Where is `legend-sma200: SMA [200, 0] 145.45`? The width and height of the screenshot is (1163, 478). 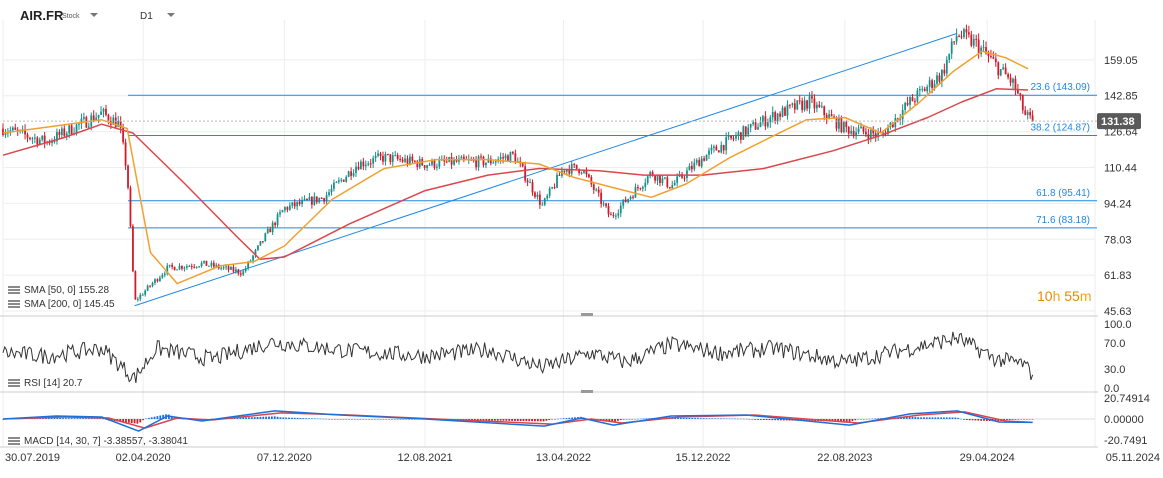 legend-sma200: SMA [200, 0] 145.45 is located at coordinates (62, 304).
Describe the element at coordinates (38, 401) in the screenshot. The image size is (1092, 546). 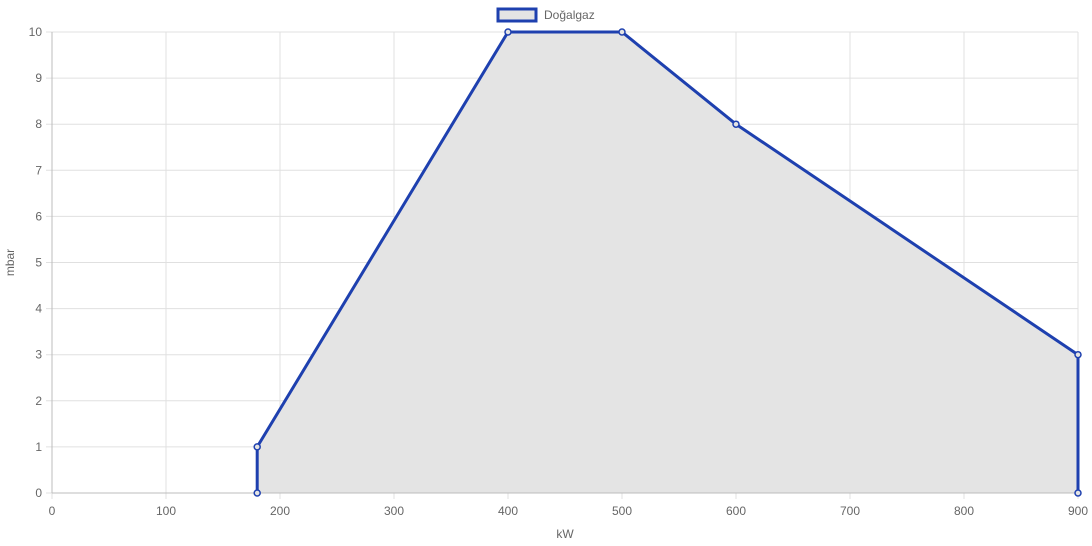
I see `y-tick-label: 2` at that location.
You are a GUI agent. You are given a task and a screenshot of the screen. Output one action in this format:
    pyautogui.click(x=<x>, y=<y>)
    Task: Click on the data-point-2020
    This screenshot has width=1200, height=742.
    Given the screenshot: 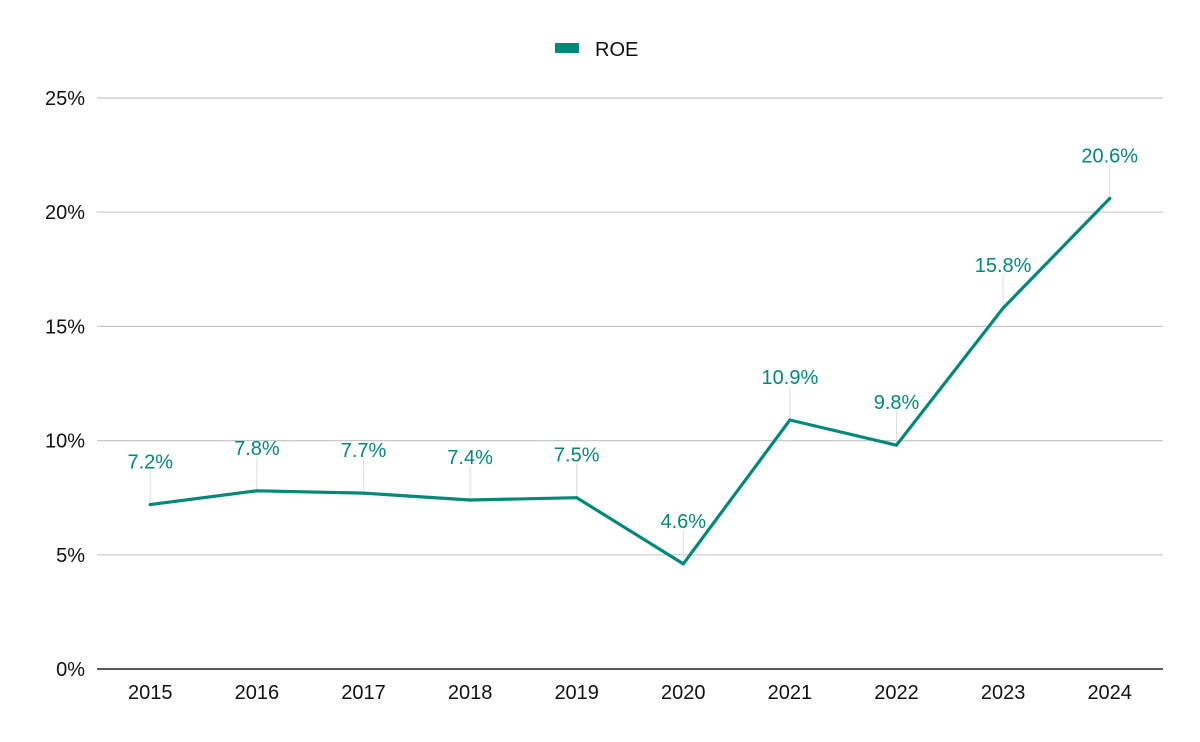 What is the action you would take?
    pyautogui.click(x=683, y=564)
    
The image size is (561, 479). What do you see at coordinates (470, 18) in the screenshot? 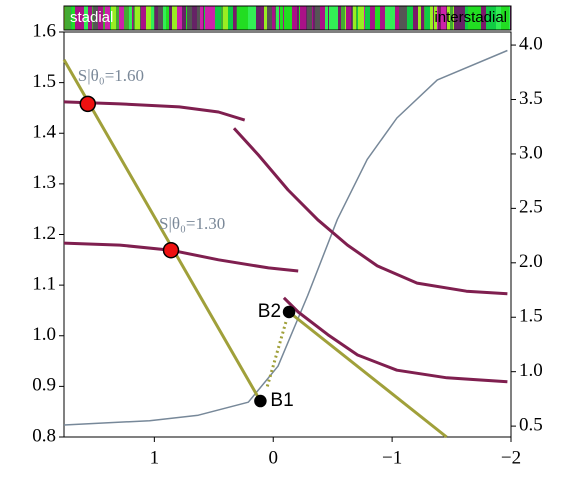
I see `band-label: interstadial` at bounding box center [470, 18].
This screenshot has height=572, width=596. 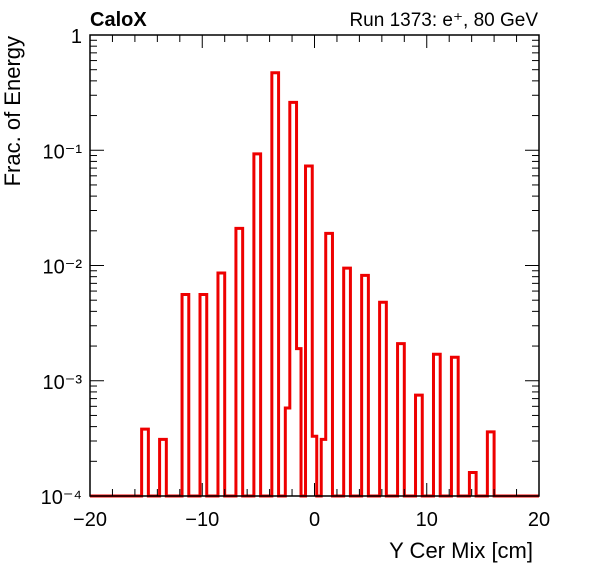 I want to click on y-tick-label: 1, so click(x=76, y=37).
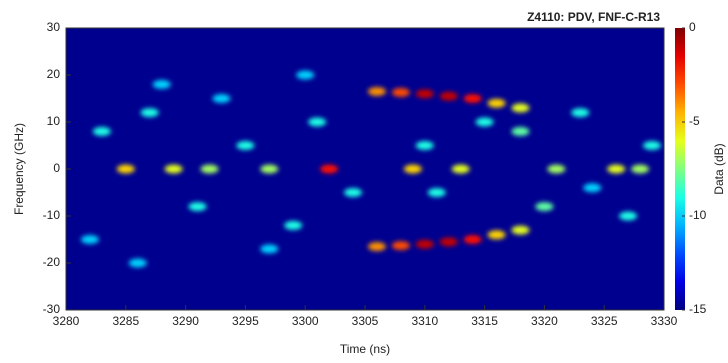  Describe the element at coordinates (54, 27) in the screenshot. I see `y-tick-label: 30` at that location.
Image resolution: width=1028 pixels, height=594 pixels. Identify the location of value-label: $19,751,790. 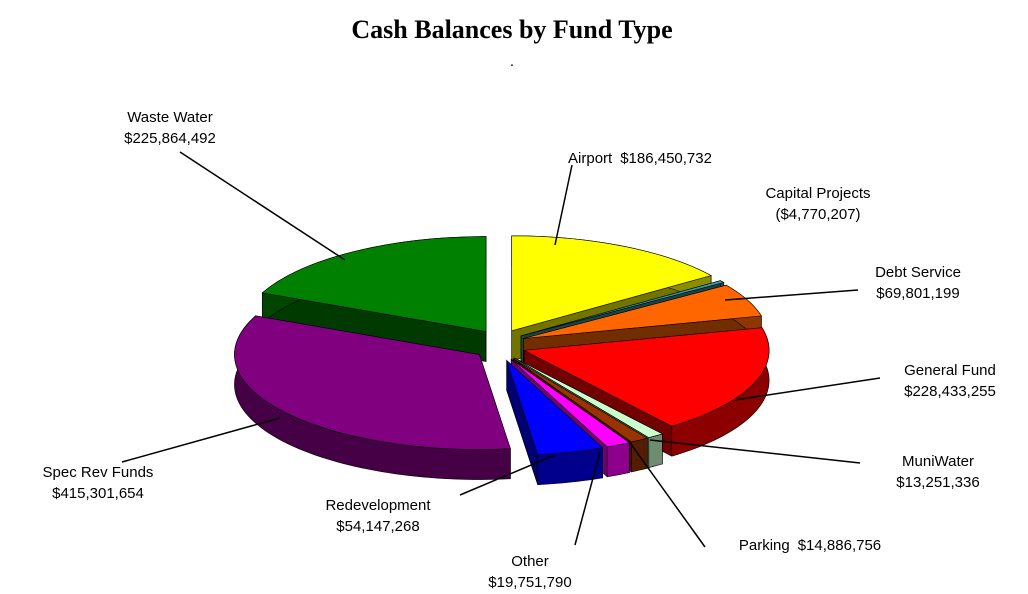
(530, 582).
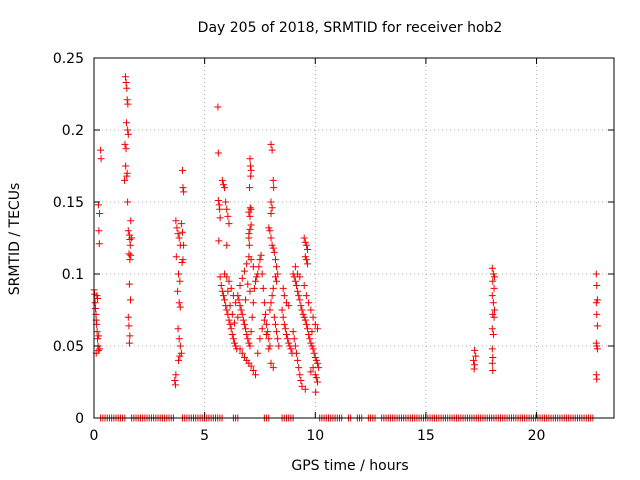 The height and width of the screenshot is (480, 640). Describe the element at coordinates (315, 436) in the screenshot. I see `x-tick-label: 10` at that location.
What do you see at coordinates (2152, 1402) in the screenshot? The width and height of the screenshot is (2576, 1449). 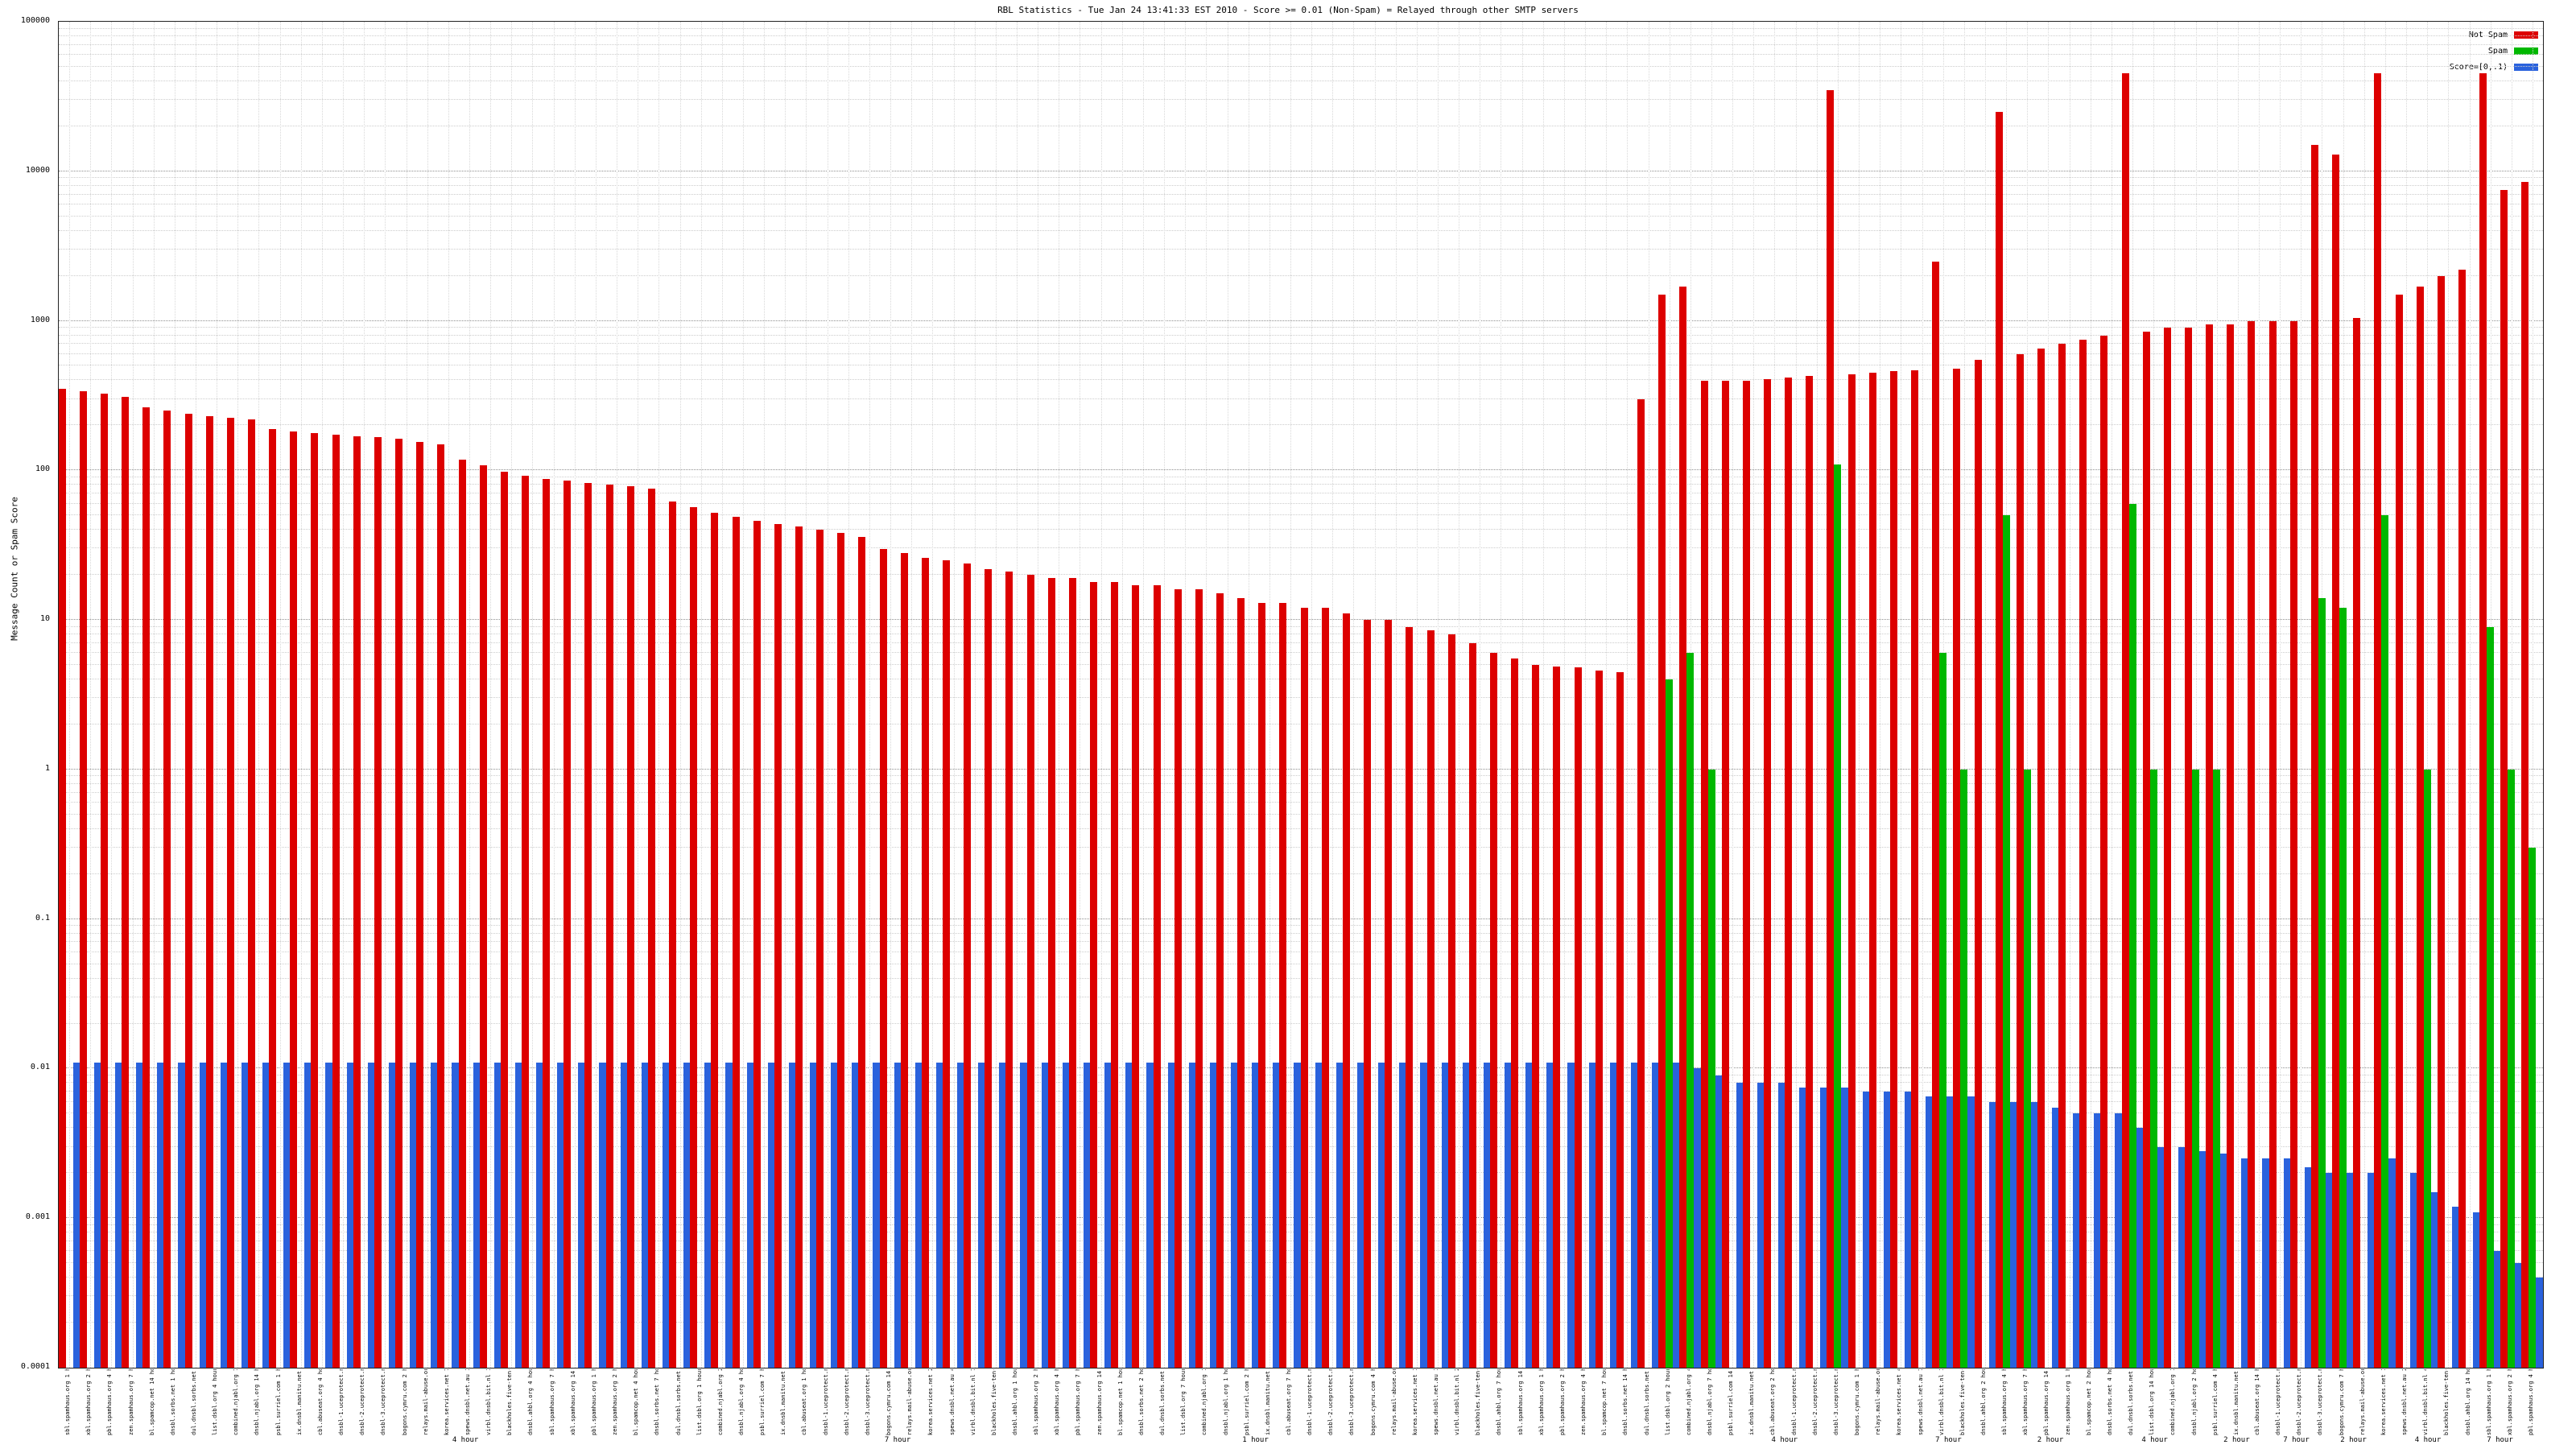 I see `x-tick-label: list.dsbl.org 14 hour` at bounding box center [2152, 1402].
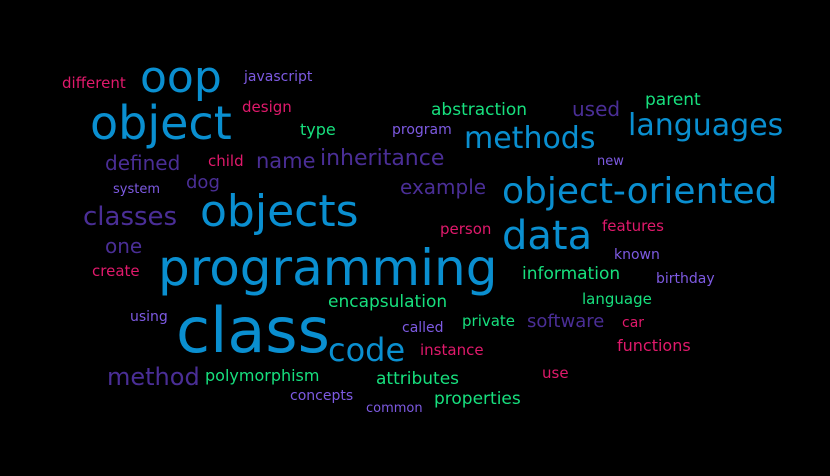 The height and width of the screenshot is (476, 830). Describe the element at coordinates (423, 328) in the screenshot. I see `word-called: called` at that location.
+ + + +
Brief: Quote the rows verbatim, starting at the line holding "The image size is (561, 479)." and ending at the line holding "center [470, 18].", with both lines included. Leave out the pictures.

Finished exercise:
The image size is (561, 479). What do you see at coordinates (470, 18) in the screenshot? 
I see `band-label: interstadial` at bounding box center [470, 18].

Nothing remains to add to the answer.